## What the exercise asks:
Only the lines from the one bearing "The height and width of the screenshot is (252, 427)." through the end of the entries should be output, exactly as they stand, and pictures should be skipped.

Data supplied Start Marker

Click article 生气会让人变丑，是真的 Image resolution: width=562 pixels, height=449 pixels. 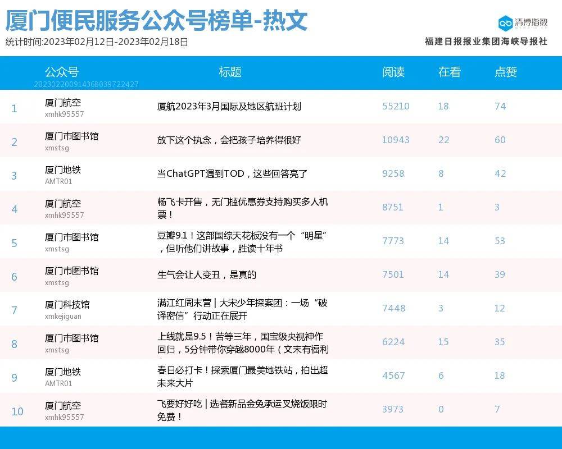pyautogui.click(x=207, y=274)
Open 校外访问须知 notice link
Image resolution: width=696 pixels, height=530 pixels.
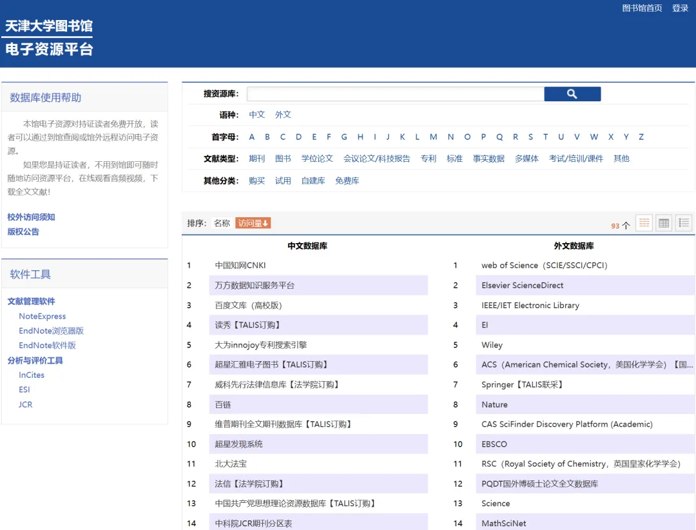[31, 217]
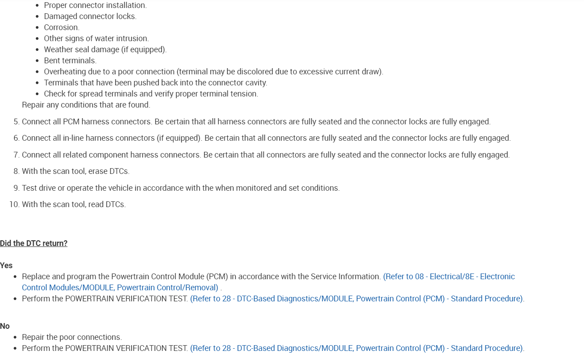Click the bold "Yes" answer label
The height and width of the screenshot is (358, 584).
(6, 266)
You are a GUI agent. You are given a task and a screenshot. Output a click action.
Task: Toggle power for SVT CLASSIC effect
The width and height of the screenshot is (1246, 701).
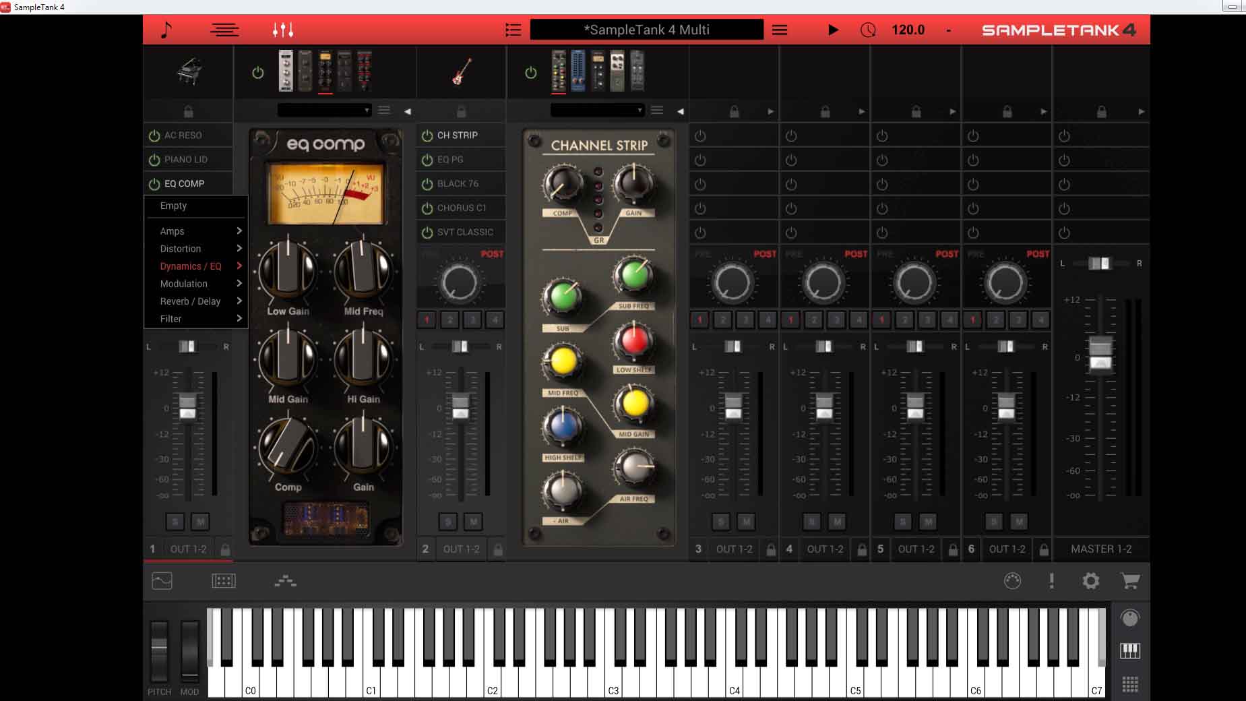pos(427,233)
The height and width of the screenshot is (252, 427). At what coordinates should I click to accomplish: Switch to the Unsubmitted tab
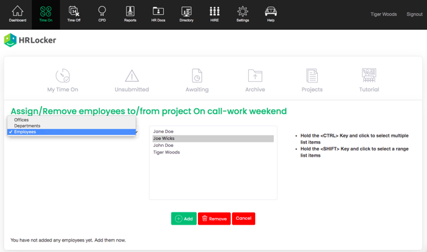[132, 81]
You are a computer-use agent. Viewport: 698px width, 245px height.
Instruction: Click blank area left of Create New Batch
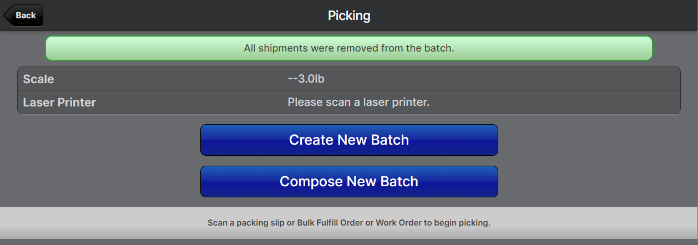click(105, 140)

Data supplied End Marker

## Task answer:
The height and width of the screenshot is (252, 427). At what coordinates should I click to accomplish: Switch to the Unsubmitted tab
[132, 81]
You are a computer-use agent. Viewport: 698px width, 245px height.
Instruction: Click blank area left of Create New Batch
click(105, 140)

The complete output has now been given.